--- START ---

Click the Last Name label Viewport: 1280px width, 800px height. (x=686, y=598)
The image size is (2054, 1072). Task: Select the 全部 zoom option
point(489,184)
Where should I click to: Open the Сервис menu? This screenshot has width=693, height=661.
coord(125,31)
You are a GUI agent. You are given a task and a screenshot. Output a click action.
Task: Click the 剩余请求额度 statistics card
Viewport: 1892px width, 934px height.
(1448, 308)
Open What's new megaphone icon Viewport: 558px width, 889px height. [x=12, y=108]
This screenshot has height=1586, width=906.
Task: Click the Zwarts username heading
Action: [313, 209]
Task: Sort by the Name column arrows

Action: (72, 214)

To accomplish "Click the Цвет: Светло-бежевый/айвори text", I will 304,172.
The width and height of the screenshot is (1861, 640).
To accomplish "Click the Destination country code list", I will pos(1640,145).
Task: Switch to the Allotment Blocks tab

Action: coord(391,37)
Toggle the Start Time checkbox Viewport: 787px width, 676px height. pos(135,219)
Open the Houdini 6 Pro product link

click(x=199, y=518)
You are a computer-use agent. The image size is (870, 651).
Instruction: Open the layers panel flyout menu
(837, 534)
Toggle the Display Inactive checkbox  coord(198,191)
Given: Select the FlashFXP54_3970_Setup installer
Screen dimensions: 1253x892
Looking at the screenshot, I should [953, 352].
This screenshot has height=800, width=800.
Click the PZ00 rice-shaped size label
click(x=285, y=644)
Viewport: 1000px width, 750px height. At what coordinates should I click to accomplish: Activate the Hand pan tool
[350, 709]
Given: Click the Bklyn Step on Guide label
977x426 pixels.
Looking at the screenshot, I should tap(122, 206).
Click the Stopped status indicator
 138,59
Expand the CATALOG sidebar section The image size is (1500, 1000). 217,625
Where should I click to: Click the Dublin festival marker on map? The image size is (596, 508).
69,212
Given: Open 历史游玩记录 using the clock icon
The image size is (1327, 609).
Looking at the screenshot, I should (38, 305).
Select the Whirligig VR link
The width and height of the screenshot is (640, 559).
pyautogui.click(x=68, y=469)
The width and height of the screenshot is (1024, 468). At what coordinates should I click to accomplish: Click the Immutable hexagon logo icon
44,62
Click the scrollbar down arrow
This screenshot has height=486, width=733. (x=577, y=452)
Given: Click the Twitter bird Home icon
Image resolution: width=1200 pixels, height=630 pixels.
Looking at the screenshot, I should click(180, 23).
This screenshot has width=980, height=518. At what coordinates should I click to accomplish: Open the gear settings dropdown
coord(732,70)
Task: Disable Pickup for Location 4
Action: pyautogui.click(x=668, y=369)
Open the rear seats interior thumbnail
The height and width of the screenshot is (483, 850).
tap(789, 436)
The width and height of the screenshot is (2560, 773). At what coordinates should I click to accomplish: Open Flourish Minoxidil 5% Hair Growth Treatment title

--- END ---

▸ Activity: Every entry in the listing above is to be repeated verbatim.

▸ Problem solution:
Click the Last Name label Viewport: 1280px width, 800px height. (x=686, y=598)
The image size is (2054, 1072). Task: Select the 全部 zoom option
point(489,184)
Where should I click to: Open the Сервис menu? This screenshot has width=693, height=661.
coord(125,31)
You are a GUI agent. You are given a task and a screenshot. Output a click action.
Task: Click the 剩余请求额度 statistics card
Viewport: 1892px width, 934px height.
(1448, 308)
Open What's new megaphone icon Viewport: 558px width, 889px height. [x=12, y=108]
This screenshot has height=1586, width=906.
Task: Click the Zwarts username heading
Action: [313, 209]
Task: Sort by the Name column arrows

Action: (72, 214)

To accomplish "Click the Цвет: Светло-бежевый/айвори text", I will 304,172.
The width and height of the screenshot is (1861, 640).
To accomplish "Click the Destination country code list", I will pos(1640,145).
Task: Switch to the Allotment Blocks tab

Action: coord(391,37)
Toggle the Start Time checkbox Viewport: 787px width, 676px height. pos(135,219)
Open the Houdini 6 Pro product link

click(x=199, y=518)
You are a computer-use agent. The image size is (870, 651).
Instruction: Open the layers panel flyout menu
(837, 534)
Toggle the Display Inactive checkbox  coord(198,191)
Given: Select the FlashFXP54_3970_Setup installer
Screen dimensions: 1253x892
Looking at the screenshot, I should [953, 352].
This screenshot has height=800, width=800.
Click the PZ00 rice-shaped size label
click(x=285, y=644)
Viewport: 1000px width, 750px height. At what coordinates should I click to accomplish: Activate the Hand pan tool
[350, 709]
Given: Click the Bklyn Step on Guide label
977x426 pixels.
Looking at the screenshot, I should tap(122, 206).
Click the Stopped status indicator
 138,59
Expand the CATALOG sidebar section The image size is (1500, 1000). 217,625
Where should I click to: Click the Dublin festival marker on map? The image size is (596, 508).
69,212
Given: Open 历史游玩记录 using the clock icon
The image size is (1327, 609).
Looking at the screenshot, I should (38, 305).
Select the Whirligig VR link
The width and height of the screenshot is (640, 559).
pyautogui.click(x=68, y=469)
The width and height of the screenshot is (1024, 468). At what coordinates should I click to accomplish: Click the Immutable hexagon logo icon
44,62
Click the scrollbar down arrow
This screenshot has height=486, width=733. (x=577, y=452)
Given: Click the Twitter bird Home icon
Image resolution: width=1200 pixels, height=630 pixels.
Looking at the screenshot, I should click(180, 23).
This screenshot has width=980, height=518. At what coordinates should I click to accomplish: Open the gear settings dropdown
coord(732,70)
Task: Disable Pickup for Location 4
Action: pyautogui.click(x=668, y=369)
Open the rear seats interior thumbnail
The height and width of the screenshot is (483, 850).
tap(789, 436)
The width and height of the screenshot is (2560, 773). At what coordinates should I click to accomplish: Open Flourish Minoxidil 5% Hair Growth Treatment title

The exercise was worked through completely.